# Given data
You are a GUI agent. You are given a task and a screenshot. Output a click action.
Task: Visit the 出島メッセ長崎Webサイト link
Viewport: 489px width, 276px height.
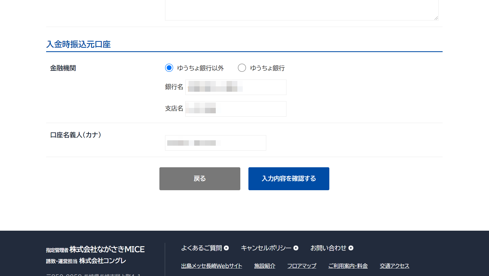[x=211, y=266]
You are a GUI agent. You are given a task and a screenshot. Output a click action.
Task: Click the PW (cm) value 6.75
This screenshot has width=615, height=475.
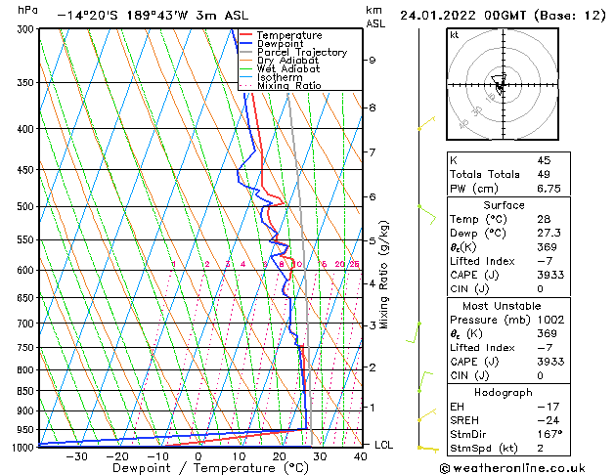[x=549, y=189]
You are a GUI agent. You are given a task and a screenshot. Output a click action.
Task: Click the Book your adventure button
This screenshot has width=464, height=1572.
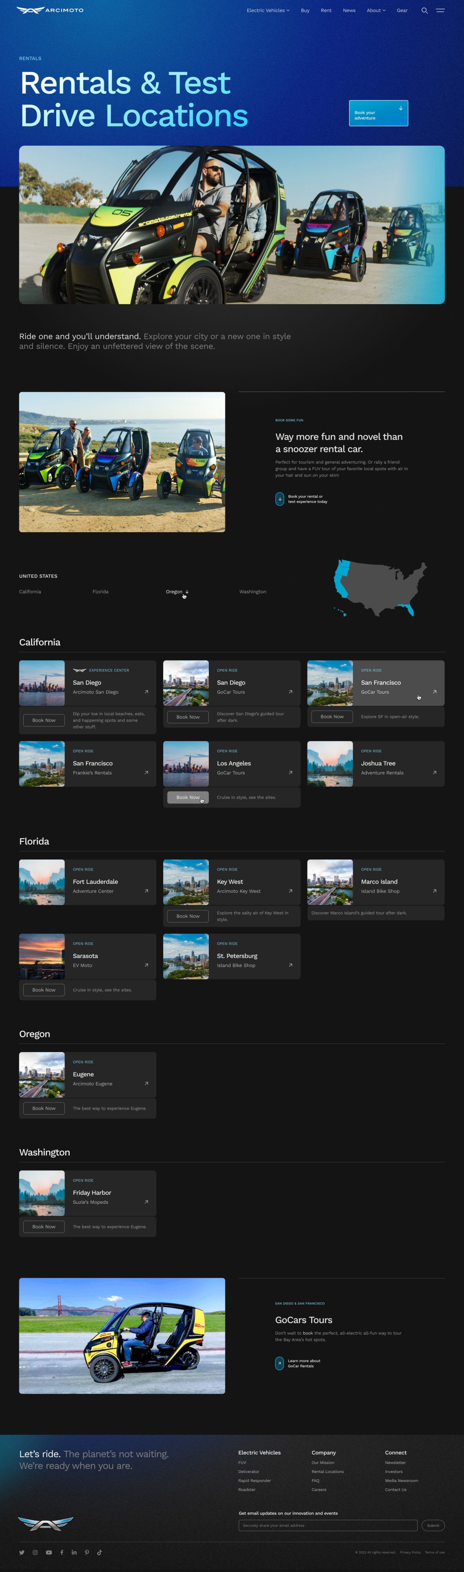[x=378, y=114]
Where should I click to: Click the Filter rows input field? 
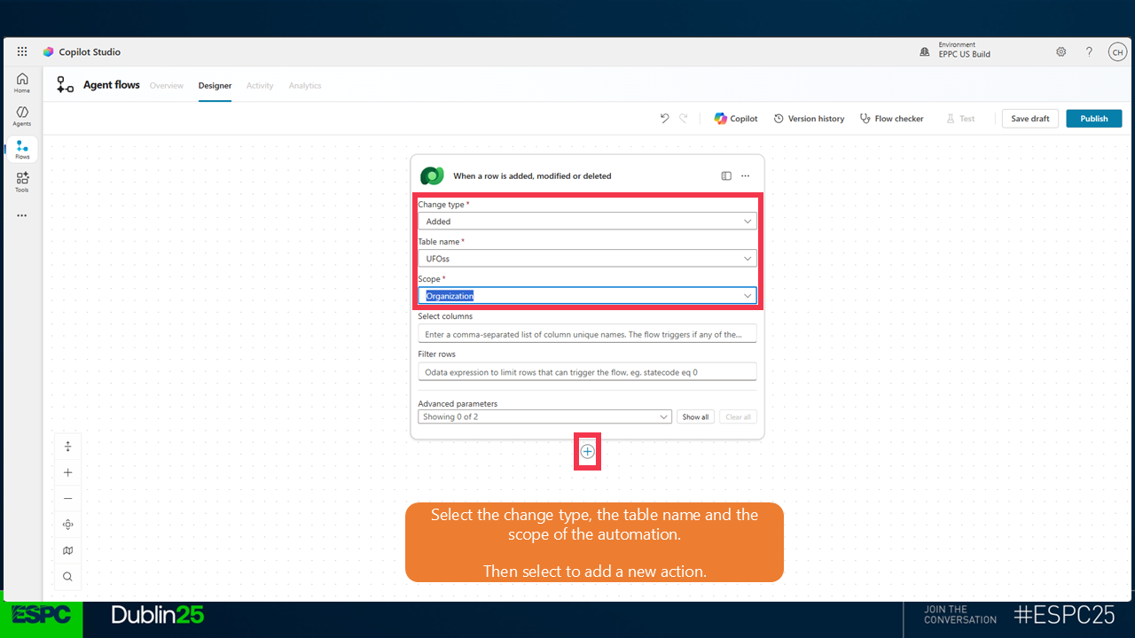click(587, 372)
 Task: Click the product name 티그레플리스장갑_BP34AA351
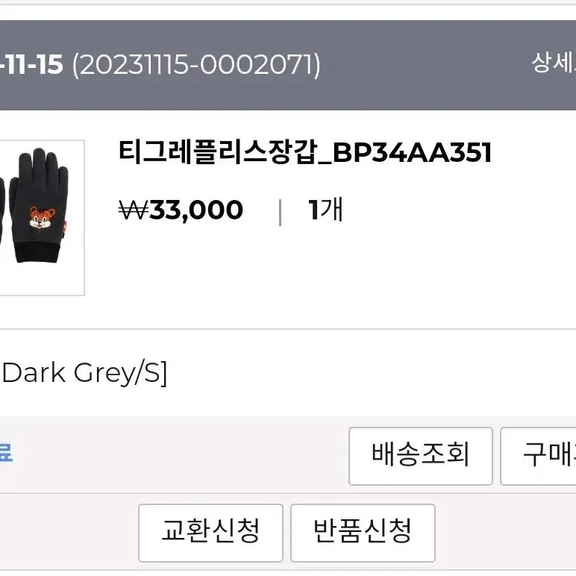[305, 152]
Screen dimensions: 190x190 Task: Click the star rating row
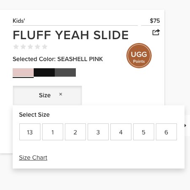pyautogui.click(x=30, y=47)
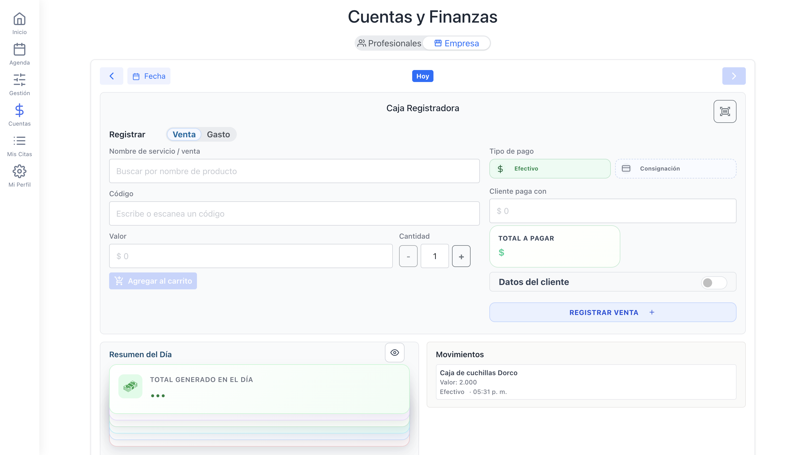Go to previous day with left chevron
The height and width of the screenshot is (455, 802).
pyautogui.click(x=111, y=76)
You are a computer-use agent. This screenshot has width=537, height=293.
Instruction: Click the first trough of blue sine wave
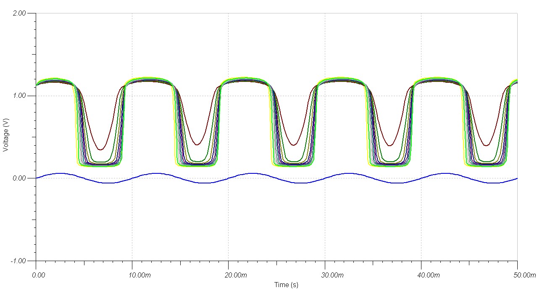point(108,183)
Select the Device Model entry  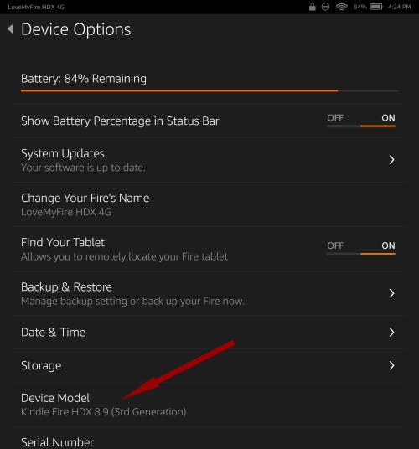210,405
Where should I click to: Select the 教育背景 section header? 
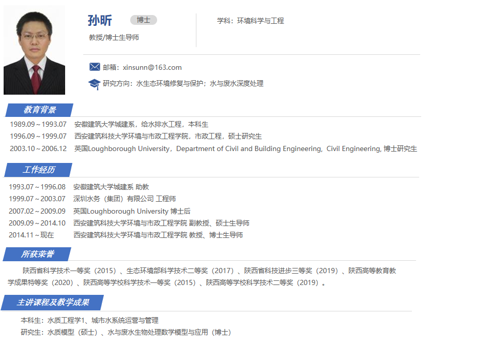click(x=40, y=110)
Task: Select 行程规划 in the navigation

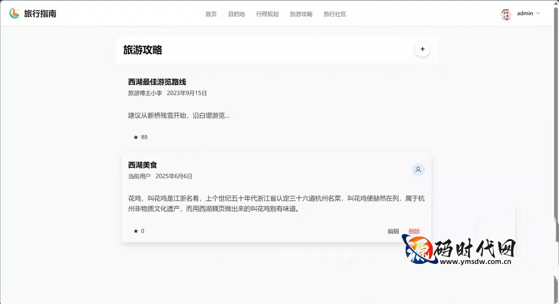Action: (x=267, y=14)
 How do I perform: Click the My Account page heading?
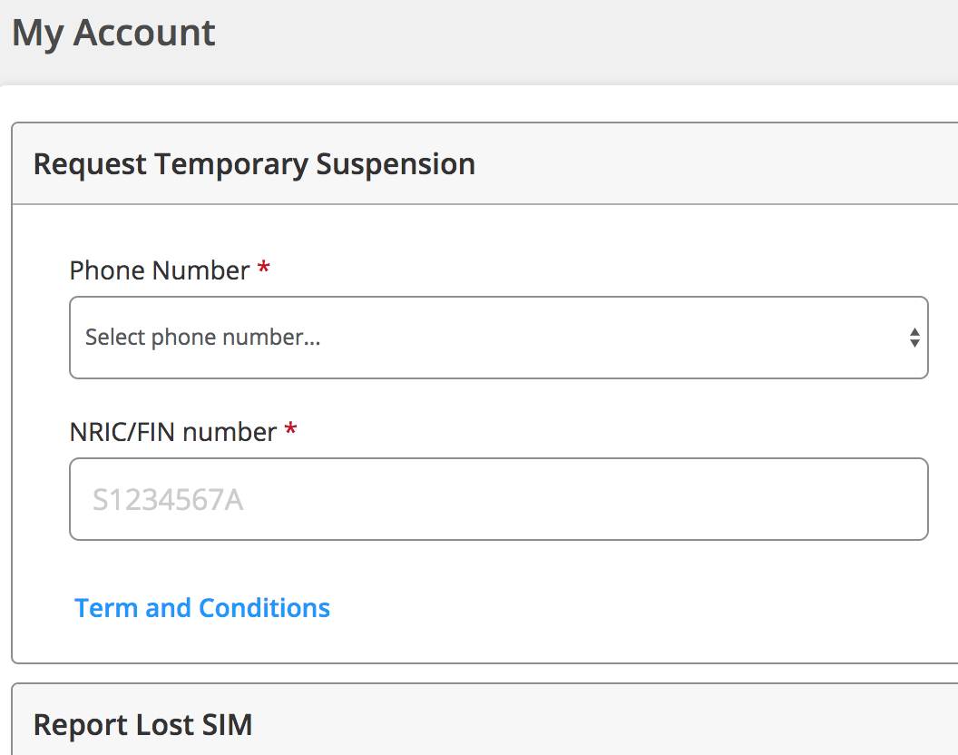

# Activity
Please write out exactly the lines from the one containing "Task: Select 行程规划 in the navigation" through the last line of the records above, and leave out any pictures.

# Written response
Task: Select 行程规划 in the navigation

Action: (x=267, y=14)
 How do I perform: Click the My Account page heading?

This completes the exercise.